_Data extract_.
┏━━
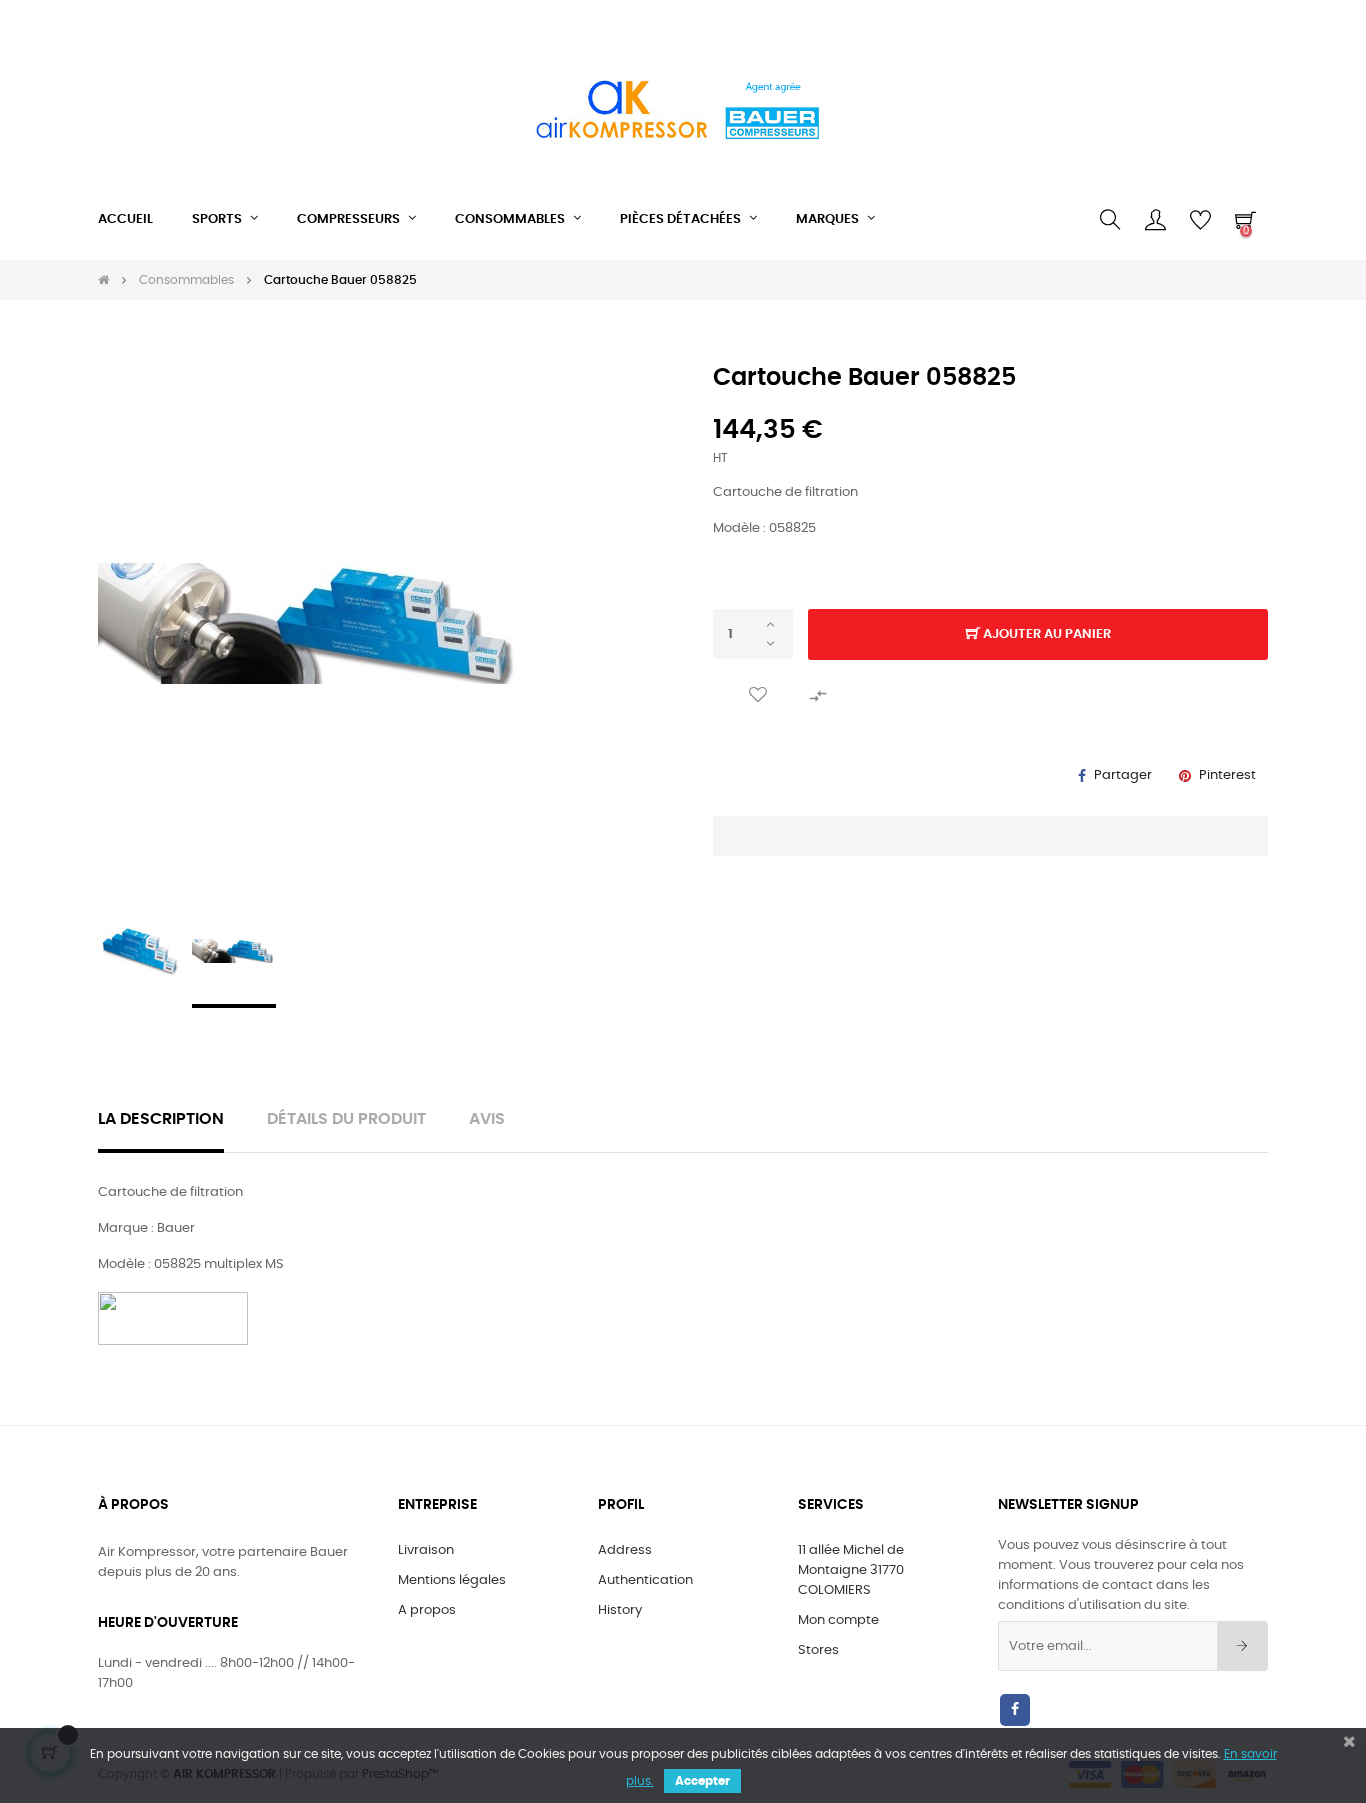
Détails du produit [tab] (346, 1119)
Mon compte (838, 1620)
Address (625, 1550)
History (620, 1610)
┗━━
┏━━
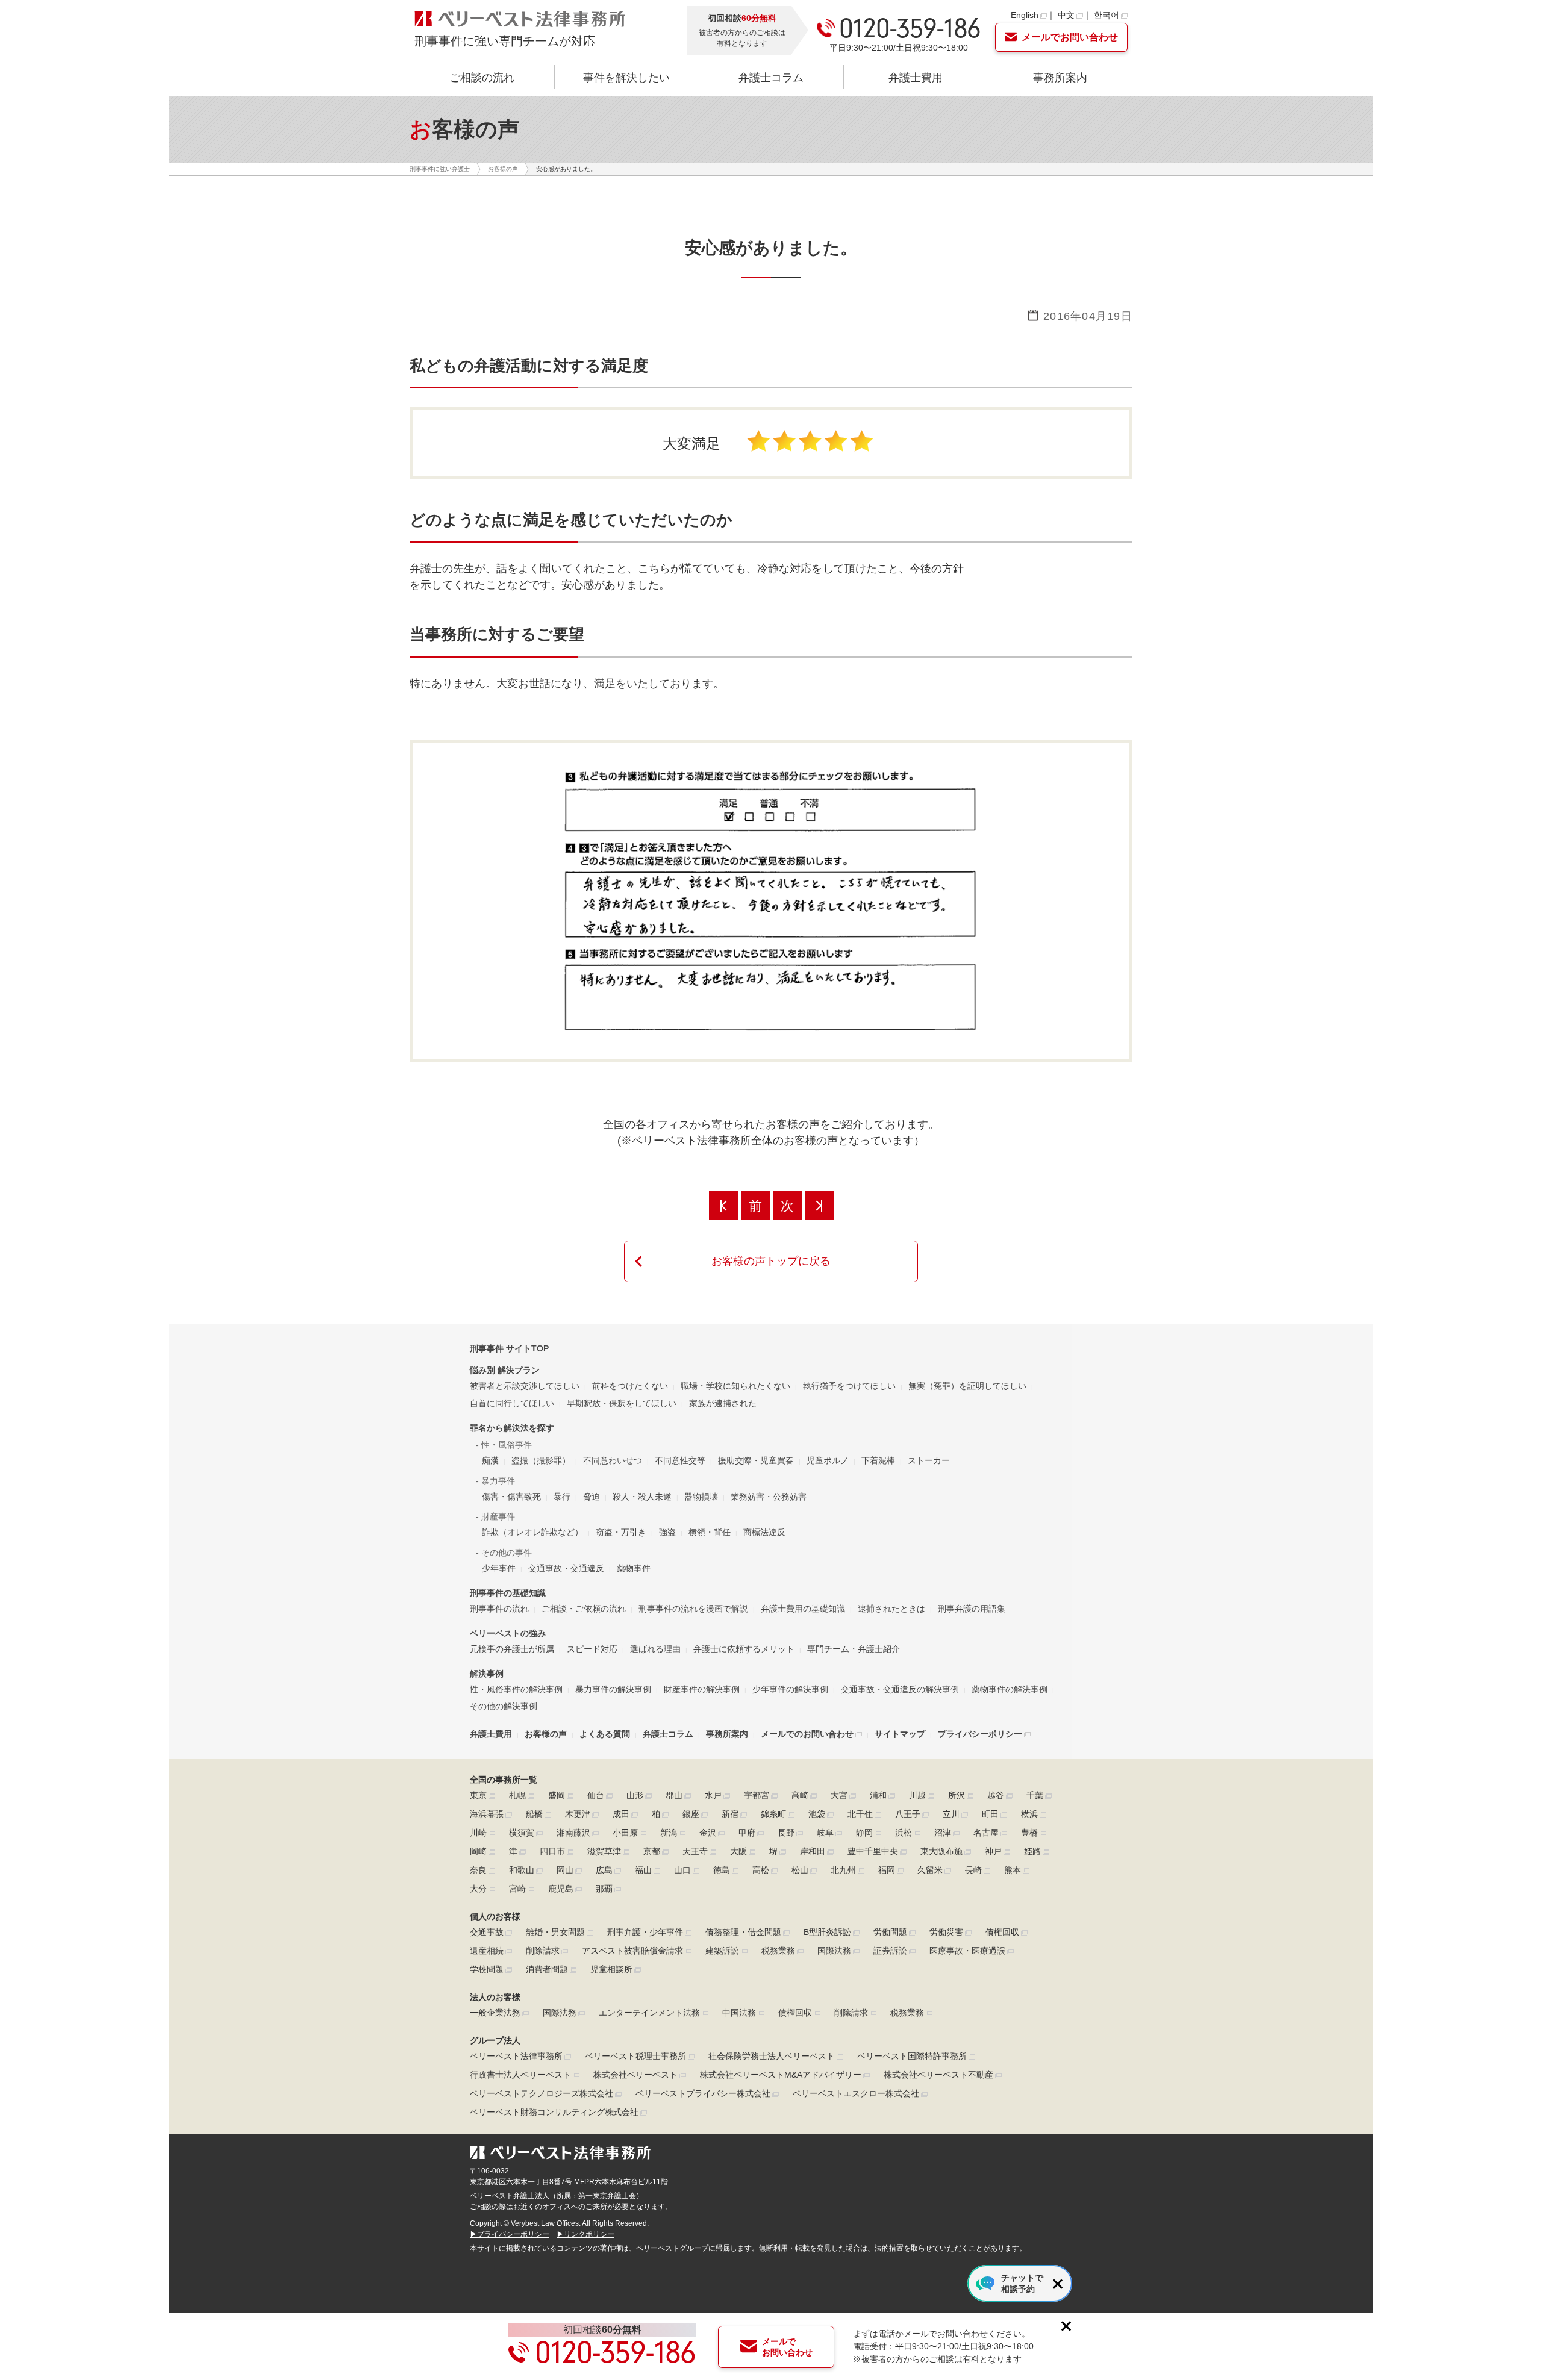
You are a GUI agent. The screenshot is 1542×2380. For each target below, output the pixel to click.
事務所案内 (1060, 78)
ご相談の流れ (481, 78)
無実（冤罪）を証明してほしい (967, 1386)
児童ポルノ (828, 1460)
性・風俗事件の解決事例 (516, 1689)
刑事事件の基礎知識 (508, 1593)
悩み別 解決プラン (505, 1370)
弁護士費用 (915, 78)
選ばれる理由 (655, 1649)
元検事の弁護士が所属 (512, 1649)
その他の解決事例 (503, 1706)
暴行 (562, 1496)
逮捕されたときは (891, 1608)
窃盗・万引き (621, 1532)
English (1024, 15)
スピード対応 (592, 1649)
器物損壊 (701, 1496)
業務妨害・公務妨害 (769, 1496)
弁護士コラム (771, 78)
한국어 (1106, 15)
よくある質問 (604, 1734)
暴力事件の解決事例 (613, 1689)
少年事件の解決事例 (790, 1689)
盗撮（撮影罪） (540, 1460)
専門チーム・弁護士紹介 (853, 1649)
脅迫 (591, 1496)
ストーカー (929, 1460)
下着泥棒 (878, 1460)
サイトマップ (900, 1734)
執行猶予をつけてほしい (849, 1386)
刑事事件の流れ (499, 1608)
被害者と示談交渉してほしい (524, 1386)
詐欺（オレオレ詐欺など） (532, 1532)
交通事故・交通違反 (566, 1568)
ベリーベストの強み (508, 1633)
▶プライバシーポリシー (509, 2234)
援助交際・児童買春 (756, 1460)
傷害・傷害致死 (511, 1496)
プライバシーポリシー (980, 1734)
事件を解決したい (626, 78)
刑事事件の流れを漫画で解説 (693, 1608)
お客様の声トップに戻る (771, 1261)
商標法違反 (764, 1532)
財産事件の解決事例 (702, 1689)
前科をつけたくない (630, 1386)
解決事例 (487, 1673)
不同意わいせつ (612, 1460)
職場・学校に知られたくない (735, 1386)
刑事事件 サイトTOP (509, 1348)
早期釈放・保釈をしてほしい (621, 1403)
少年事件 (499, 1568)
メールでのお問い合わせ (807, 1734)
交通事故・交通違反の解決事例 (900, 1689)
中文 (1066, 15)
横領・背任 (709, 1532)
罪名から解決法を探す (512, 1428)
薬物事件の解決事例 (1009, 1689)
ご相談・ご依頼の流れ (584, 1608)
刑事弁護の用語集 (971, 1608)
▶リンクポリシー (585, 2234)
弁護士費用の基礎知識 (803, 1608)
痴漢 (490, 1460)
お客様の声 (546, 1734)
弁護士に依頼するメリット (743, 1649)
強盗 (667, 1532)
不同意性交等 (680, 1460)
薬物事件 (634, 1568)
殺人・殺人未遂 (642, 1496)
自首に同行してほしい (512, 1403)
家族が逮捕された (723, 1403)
┗━━
┏━━
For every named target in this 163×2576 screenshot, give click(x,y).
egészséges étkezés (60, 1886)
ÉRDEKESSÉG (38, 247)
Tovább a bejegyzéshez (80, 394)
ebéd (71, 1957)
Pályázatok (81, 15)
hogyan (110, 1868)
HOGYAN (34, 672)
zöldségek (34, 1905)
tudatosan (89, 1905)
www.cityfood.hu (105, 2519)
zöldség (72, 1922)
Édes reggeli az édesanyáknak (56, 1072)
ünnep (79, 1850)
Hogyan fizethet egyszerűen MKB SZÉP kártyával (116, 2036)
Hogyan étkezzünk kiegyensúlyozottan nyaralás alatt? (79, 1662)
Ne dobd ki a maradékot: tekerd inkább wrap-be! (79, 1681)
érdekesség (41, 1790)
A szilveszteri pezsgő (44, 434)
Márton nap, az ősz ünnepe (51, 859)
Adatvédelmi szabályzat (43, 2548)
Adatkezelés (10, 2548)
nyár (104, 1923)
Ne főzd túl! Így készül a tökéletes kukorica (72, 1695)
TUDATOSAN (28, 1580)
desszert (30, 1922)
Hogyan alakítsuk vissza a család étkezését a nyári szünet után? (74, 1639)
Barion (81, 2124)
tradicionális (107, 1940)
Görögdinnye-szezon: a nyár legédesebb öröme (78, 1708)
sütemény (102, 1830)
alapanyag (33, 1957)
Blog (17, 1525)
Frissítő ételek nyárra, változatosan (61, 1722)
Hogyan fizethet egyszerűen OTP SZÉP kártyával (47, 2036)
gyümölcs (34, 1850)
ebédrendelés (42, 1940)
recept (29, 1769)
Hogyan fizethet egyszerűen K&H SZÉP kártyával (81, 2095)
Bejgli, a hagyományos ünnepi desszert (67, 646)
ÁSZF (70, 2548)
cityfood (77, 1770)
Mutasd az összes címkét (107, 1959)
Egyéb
┗━━
_Exercise_. Using only the listing above, restate exactly the lines from the line containing "少年事件の解決事例 (790, 1689)" through the line containing "職場・学校に知られたくない (735, 1386)", both included.

_Solution below_.
少年事件の解決事例 (790, 1689)
盗撮（撮影罪） (540, 1460)
専門チーム・弁護士紹介 (853, 1649)
脅迫 (591, 1496)
ストーカー (929, 1460)
下着泥棒 (878, 1460)
サイトマップ (900, 1734)
執行猶予をつけてほしい (849, 1386)
刑事事件の流れ (499, 1608)
被害者と示談交渉してほしい (524, 1386)
詐欺（オレオレ詐欺など） (532, 1532)
交通事故・交通違反 (566, 1568)
ベリーベストの強み (508, 1633)
▶プライバシーポリシー (509, 2234)
援助交際・児童買春 (756, 1460)
傷害・傷害致死 (511, 1496)
プライバシーポリシー (980, 1734)
事件を解決したい (626, 78)
刑事事件の流れを漫画で解説 (693, 1608)
お客様の声トップに戻る (771, 1261)
商標法違反 (764, 1532)
財産事件の解決事例 (702, 1689)
前科をつけたくない (630, 1386)
解決事例 (487, 1673)
不同意わいせつ (612, 1460)
職場・学校に知られたくない (735, 1386)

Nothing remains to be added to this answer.